▶ What to produce
The entries below contain a line with "Open the Elevation" and a line with "Click the Memory chip icon". Retype exactly everything from the first down to the second, both included, and nothing else.

▶ Records for the exercise
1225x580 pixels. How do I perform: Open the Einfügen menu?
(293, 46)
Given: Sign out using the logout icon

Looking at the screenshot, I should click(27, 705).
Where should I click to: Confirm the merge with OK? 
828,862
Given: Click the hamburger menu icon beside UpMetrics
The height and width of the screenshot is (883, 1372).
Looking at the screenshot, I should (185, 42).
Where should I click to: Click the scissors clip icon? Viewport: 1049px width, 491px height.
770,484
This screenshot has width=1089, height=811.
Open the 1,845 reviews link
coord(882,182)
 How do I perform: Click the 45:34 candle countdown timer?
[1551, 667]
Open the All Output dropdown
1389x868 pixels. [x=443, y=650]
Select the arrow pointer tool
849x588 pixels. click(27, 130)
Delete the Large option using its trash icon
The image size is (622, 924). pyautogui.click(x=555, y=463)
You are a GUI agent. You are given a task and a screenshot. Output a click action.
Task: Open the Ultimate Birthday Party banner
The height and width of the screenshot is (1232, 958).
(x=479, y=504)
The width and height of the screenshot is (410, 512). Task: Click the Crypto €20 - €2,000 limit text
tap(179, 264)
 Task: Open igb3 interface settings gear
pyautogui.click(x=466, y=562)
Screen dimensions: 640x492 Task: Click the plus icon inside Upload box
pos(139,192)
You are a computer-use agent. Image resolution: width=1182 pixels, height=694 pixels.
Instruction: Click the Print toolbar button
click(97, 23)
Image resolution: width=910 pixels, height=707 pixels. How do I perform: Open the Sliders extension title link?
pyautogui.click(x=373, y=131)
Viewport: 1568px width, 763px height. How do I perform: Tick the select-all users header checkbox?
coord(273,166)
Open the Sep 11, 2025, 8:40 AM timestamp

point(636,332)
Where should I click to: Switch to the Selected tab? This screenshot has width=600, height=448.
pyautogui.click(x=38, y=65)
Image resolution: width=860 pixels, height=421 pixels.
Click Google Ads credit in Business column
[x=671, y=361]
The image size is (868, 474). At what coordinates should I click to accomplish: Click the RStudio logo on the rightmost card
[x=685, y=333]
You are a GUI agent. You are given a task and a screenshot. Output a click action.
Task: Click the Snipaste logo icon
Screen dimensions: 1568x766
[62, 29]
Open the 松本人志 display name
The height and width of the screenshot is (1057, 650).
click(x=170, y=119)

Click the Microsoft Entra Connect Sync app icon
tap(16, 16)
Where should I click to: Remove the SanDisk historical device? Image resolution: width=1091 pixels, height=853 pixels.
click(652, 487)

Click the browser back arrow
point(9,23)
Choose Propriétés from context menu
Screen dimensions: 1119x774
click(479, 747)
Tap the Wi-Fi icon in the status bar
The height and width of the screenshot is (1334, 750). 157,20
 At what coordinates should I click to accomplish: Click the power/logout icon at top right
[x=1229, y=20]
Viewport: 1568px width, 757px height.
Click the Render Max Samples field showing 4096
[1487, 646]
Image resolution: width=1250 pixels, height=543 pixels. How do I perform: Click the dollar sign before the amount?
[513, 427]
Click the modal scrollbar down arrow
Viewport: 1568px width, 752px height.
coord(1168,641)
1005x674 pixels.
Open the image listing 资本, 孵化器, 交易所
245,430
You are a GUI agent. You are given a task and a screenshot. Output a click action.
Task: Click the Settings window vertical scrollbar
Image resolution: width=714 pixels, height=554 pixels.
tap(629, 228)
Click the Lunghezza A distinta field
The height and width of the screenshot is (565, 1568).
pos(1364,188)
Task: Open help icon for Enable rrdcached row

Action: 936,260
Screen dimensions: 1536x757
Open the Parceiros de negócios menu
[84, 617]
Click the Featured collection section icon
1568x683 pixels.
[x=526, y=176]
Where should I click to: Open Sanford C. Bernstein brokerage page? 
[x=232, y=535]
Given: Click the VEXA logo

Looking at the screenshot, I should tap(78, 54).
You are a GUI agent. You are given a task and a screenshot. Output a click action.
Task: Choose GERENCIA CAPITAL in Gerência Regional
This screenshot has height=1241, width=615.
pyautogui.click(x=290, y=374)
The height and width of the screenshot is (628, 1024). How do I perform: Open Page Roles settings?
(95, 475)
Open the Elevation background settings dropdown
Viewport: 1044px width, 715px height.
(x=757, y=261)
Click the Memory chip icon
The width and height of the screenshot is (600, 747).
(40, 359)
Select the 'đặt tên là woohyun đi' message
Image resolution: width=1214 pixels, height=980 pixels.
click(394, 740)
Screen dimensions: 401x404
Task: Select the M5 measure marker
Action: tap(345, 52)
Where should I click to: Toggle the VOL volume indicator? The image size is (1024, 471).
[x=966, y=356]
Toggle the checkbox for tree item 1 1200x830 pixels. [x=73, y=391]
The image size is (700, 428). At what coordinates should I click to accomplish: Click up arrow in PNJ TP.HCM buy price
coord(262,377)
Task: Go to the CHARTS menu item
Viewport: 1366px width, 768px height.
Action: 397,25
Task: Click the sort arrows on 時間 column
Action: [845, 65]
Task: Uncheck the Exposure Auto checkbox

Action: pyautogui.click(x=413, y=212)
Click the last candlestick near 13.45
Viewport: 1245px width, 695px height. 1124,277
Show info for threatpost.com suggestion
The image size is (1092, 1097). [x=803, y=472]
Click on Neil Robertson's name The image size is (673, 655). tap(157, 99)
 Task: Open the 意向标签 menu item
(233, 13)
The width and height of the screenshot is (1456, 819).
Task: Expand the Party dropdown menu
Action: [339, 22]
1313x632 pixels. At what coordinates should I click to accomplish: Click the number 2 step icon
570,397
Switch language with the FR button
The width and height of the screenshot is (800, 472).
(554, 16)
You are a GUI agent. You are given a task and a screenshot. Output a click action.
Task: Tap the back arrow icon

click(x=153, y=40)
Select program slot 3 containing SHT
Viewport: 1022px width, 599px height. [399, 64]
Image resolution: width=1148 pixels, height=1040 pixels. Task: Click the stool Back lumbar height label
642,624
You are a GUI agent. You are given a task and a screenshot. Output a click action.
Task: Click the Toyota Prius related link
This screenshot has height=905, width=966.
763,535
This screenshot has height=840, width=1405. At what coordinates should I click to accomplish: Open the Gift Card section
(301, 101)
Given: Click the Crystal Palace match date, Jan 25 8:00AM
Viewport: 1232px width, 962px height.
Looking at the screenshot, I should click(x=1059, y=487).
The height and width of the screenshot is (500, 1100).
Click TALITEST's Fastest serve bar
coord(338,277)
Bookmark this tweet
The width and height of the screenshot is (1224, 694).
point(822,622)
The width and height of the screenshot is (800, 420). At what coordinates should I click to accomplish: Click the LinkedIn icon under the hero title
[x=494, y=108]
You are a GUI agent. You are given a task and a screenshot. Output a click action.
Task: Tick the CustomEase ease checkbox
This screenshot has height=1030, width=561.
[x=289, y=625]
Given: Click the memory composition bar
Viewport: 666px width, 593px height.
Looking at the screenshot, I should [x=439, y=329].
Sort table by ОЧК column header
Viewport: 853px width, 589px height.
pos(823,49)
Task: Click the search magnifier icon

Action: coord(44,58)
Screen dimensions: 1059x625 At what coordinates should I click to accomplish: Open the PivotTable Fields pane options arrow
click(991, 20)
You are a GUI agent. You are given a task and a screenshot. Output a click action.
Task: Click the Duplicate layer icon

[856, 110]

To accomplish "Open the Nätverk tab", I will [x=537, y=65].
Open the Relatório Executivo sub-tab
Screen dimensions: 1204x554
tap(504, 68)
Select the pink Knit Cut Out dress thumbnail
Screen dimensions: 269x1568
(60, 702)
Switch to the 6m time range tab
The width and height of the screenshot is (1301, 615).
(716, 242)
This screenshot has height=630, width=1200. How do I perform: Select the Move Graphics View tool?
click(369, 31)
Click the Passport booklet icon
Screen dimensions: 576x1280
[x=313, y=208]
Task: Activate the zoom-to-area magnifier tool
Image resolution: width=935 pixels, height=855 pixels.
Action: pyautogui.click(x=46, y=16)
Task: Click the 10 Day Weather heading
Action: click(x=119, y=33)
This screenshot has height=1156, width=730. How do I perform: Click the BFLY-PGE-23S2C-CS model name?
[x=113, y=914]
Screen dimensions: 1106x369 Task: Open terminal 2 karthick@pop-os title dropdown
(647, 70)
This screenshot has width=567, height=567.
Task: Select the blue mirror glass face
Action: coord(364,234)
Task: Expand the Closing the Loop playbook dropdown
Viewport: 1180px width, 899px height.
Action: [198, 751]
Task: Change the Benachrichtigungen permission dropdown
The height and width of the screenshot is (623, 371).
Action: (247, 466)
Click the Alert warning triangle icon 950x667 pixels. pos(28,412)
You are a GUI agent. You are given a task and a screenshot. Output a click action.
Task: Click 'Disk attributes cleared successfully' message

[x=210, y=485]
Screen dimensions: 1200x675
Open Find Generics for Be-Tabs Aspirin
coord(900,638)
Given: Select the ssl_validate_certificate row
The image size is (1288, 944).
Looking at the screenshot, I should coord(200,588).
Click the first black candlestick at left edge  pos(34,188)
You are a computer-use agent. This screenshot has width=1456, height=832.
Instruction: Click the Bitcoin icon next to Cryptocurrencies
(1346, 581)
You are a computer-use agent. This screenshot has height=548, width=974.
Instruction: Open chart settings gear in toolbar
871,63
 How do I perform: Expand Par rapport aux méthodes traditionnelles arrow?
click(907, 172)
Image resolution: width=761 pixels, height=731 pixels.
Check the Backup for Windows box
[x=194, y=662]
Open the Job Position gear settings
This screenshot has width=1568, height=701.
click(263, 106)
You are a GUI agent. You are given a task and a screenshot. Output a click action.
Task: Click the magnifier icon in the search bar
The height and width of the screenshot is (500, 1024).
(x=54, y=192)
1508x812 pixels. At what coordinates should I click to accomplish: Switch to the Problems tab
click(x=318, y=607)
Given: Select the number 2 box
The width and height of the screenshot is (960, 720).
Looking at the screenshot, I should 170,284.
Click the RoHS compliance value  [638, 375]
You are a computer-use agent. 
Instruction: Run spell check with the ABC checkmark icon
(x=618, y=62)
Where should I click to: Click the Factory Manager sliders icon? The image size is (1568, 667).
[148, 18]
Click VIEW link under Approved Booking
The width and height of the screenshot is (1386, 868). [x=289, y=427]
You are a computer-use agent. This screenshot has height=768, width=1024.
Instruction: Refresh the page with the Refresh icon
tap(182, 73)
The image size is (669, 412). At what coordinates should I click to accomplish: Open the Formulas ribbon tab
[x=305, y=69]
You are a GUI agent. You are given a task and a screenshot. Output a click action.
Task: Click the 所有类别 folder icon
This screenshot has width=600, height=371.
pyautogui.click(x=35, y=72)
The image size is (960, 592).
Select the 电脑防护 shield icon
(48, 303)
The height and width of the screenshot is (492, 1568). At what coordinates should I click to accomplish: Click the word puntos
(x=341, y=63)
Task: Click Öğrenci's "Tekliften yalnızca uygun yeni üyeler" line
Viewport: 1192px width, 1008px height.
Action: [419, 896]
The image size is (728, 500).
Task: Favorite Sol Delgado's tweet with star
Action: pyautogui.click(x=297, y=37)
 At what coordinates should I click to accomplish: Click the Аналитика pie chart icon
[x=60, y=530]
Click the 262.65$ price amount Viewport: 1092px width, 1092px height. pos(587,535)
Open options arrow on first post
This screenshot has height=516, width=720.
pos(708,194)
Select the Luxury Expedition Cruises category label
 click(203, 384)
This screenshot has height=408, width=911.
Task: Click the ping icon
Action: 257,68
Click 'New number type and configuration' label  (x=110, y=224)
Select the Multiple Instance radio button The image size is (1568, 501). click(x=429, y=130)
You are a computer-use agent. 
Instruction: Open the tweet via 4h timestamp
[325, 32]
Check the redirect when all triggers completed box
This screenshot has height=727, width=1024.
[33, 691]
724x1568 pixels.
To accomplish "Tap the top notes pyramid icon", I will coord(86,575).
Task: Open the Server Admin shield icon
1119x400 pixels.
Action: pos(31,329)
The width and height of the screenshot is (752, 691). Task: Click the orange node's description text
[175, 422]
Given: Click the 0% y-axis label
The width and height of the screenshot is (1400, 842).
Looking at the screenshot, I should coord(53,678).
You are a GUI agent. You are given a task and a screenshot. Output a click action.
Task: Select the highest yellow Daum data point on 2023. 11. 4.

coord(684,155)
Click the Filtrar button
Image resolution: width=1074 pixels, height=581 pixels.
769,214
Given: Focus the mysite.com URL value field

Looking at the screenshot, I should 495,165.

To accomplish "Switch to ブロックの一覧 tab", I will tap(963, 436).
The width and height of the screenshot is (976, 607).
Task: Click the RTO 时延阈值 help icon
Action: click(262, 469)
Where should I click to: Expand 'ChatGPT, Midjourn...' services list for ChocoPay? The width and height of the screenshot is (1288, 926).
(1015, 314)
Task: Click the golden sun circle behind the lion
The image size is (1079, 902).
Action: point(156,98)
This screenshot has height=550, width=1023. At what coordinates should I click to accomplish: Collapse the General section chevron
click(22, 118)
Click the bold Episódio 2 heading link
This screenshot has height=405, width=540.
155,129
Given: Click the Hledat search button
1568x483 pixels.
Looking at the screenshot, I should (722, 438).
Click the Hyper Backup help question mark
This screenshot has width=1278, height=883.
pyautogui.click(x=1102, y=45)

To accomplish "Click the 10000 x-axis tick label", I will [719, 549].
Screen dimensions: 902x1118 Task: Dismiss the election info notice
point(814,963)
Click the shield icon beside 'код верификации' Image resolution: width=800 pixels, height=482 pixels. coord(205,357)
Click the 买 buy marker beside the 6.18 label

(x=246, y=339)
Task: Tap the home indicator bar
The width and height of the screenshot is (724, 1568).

▶ Answer to the problem
Open the Elevation background settings dropdown
Viewport: 1044px width, 715px height.
(x=757, y=261)
Click the Memory chip icon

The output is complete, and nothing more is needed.